Après le repas, les mères prirent place face aux Rabbanim pour participer à un symposium qui avait pour thème la foi en D. et l'accomplissement des lois juives. Il dura jusqu'à deux heures du matin. Pour prolonger la magie de cette soirée, les rescapées restèrent ensemble à discuter jusqu'au lever du jour. Les anciennes firent partager aux plus jeunes leur expérience, les femmes fraichement délivrées évoquèrent leurs terribles épreuves si fraiches encore dans leur mémoire. Ce moment d'intimité partagée leur insuffla à toutes de nouvelles forces et leur donna du courage.

Pendant le Chabat, une "Séoudat Aménim" fut organisée pour les enfants. Chacun d'entre eux, à tour de rôle, récita une bénédiction à voix haute pour que ses compagnons puissent répondre "Amen". Ils furent ensuite ravis de déguster des sucreries et des fruits et de boire du jus de raisin. Quel spectacle émouvant de voir des enfants qui, il y a peu, ne connaissaient rien du judaïsme et qui, maintenant, grâce à leur relation étroite avec leurs tuteurs, savent réciter les bénédictions d'usage sur la nourriture! Quel tableau merveilleux de contempler de jeunes garçons coiffés de kippot, les tsitsit flottant sur leur pantalon se dirigeant ensemble vers la synagogue aux heures de prière! 

Le repas du samedi matin se déroula comme celui de la veille, dans toute sa splendeur. Les participantes eurent le plaisir de déguster un large choix de plats et de desserts tandis que leurs enfants se régalaient de friandises. Les chants traditionnels résonnèrent dans la salle emplissant de joie toutes les personnes attablées.
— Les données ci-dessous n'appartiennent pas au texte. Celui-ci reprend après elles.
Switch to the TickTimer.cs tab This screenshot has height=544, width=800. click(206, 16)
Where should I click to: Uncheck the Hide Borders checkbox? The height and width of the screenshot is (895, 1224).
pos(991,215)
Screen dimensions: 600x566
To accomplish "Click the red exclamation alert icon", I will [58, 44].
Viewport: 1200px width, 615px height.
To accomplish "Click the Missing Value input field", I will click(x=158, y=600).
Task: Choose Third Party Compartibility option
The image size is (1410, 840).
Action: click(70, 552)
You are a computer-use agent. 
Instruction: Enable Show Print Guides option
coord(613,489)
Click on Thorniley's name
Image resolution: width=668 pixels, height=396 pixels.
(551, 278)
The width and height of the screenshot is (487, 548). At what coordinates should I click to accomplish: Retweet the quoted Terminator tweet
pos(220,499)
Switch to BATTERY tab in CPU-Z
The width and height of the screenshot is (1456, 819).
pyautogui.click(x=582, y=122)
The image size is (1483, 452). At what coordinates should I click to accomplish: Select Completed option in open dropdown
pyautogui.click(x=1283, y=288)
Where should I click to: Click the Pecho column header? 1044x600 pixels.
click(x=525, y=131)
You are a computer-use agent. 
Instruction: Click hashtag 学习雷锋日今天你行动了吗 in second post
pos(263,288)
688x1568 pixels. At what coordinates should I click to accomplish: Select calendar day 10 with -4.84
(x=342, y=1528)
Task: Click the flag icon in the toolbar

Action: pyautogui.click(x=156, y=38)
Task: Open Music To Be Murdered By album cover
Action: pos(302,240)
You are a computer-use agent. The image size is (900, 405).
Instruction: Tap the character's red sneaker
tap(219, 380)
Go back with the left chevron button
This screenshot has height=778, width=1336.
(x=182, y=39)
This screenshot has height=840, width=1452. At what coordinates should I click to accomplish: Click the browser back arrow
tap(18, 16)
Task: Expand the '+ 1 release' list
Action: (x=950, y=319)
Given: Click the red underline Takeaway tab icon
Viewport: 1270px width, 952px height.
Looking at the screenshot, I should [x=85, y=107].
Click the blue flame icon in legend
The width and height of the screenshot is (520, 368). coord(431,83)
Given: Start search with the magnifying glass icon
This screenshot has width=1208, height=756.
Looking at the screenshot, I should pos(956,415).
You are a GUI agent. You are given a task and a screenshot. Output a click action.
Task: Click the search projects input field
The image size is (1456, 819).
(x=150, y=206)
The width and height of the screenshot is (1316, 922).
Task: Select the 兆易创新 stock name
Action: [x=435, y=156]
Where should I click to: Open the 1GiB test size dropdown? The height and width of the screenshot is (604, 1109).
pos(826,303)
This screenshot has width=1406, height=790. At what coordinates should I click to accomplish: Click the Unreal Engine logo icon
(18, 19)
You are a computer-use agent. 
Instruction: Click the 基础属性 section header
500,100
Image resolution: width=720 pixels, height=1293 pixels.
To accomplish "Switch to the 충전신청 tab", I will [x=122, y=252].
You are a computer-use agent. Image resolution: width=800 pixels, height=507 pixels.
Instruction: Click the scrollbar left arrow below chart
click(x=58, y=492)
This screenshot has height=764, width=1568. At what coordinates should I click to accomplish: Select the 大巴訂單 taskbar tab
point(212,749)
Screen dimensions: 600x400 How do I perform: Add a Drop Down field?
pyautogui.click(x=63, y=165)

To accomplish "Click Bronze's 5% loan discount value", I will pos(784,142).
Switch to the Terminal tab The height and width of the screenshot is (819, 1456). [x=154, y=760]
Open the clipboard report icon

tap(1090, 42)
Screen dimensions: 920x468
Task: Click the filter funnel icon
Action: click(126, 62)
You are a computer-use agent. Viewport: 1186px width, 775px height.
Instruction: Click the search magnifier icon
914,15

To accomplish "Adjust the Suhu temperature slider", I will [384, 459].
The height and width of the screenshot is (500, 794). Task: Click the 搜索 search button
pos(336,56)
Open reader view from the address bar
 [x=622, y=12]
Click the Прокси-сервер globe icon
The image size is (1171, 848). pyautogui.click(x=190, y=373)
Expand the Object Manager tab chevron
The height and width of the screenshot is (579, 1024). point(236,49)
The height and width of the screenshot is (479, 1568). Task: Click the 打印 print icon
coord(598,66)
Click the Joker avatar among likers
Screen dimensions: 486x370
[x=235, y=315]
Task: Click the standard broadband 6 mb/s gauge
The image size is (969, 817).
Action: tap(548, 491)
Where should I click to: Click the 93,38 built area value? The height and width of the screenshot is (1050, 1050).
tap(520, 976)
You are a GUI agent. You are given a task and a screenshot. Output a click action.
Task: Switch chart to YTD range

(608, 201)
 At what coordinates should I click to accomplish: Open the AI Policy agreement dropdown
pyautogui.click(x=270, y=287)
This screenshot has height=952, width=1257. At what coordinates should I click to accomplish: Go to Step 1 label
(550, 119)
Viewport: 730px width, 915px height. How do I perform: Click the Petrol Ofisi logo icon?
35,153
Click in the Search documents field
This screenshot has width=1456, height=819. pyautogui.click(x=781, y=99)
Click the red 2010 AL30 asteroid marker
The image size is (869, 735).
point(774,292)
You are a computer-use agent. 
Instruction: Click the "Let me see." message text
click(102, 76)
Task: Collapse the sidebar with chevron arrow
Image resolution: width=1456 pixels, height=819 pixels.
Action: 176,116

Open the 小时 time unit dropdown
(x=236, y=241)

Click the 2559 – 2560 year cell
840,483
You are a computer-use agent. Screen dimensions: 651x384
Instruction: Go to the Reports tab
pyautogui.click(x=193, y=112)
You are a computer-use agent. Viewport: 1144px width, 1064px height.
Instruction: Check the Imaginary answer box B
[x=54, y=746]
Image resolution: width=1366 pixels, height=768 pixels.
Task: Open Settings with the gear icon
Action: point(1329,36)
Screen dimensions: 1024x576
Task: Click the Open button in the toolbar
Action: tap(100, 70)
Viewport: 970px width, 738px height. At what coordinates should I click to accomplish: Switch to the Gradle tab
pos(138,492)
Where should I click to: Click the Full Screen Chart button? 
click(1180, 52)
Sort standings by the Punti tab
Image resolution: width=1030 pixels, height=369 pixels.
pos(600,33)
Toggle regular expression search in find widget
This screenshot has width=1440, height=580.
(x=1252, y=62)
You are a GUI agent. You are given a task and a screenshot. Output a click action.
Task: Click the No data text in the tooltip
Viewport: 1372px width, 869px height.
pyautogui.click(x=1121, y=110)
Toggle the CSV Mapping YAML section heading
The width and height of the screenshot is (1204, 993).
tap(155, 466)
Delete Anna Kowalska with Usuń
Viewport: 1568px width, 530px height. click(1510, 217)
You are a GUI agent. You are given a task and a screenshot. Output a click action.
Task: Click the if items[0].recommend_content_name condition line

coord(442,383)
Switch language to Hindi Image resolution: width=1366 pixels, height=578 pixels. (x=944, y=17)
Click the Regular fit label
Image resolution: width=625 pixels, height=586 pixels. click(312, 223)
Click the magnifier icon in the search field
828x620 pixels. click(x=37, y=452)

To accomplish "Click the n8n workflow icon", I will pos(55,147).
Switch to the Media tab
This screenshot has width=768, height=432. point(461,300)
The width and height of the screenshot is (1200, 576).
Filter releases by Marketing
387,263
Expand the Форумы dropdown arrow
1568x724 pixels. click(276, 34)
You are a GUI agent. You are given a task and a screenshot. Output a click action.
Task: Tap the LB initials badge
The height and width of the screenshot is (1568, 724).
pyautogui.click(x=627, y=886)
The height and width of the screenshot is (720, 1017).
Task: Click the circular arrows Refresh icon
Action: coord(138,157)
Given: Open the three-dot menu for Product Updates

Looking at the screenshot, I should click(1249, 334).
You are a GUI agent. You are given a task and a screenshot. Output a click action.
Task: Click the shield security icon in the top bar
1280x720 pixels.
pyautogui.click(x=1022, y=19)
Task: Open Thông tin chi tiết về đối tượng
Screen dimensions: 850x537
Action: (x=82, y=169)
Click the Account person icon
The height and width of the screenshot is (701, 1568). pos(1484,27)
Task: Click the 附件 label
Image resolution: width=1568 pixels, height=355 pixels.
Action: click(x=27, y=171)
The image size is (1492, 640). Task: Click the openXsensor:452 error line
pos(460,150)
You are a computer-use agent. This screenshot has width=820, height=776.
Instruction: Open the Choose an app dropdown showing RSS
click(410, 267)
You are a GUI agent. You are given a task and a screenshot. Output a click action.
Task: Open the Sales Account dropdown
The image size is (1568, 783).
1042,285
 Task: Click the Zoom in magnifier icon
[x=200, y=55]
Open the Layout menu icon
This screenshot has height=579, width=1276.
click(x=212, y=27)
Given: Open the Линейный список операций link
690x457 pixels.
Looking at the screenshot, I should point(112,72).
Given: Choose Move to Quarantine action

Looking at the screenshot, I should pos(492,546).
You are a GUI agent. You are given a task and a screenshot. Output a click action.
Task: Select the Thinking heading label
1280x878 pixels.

Les conversations furent menées à bâtons rompus et, tout au long du repas, les membres du personnel de Yad Lea'him, assises aux côtés des dames, prêtèrent une oreille attentive à leurs interrogations et à leurs réflexions.

Tout au long du Chabat, des ateliers passionnants offrirent aux mamans et à leurs enfants une occasion de se retrouver. Le soir après la havdala, pendant que les petits participaient à un atelier de confection de pitot, leurs mères s'installaient pour écouter le directeur de Yad Lea'him, le Rav Israël Lifshitz chlita.

"Un violoniste bien connu nommé Its'hak Perlman, raconta-t-il, parvint à force de travail à jouer des mélodies magnifiques avec un violon à trois cordes. Chacun d'entre nous se doit d'utiliser les capacités que D. Lui a octroyées et  a le pouvoir de composer une mélodie, la mélodie d'une vie juive heureuse et authentique." Pour conclure, le Rav sonna du Chofar et leur souhaita à toutes d'être inscrites dans le livre de la vie. La soirée se termina sur une note d'espoir, chacune des participantes s'engagea à respecter une mitsva particulière qui lui tenait à cœur.

Lorsque tout le monde fut rassemblé pour le départ, les gorges se serrèrent. La séparation d'avec l'équipe fut difficile. Des promesses furent échangées, toujours garder le contact et s'entraider. Les enfants, très émus, partageaient tous le même souhait: "Nous voulons un autre Chabat comme celui-ci!"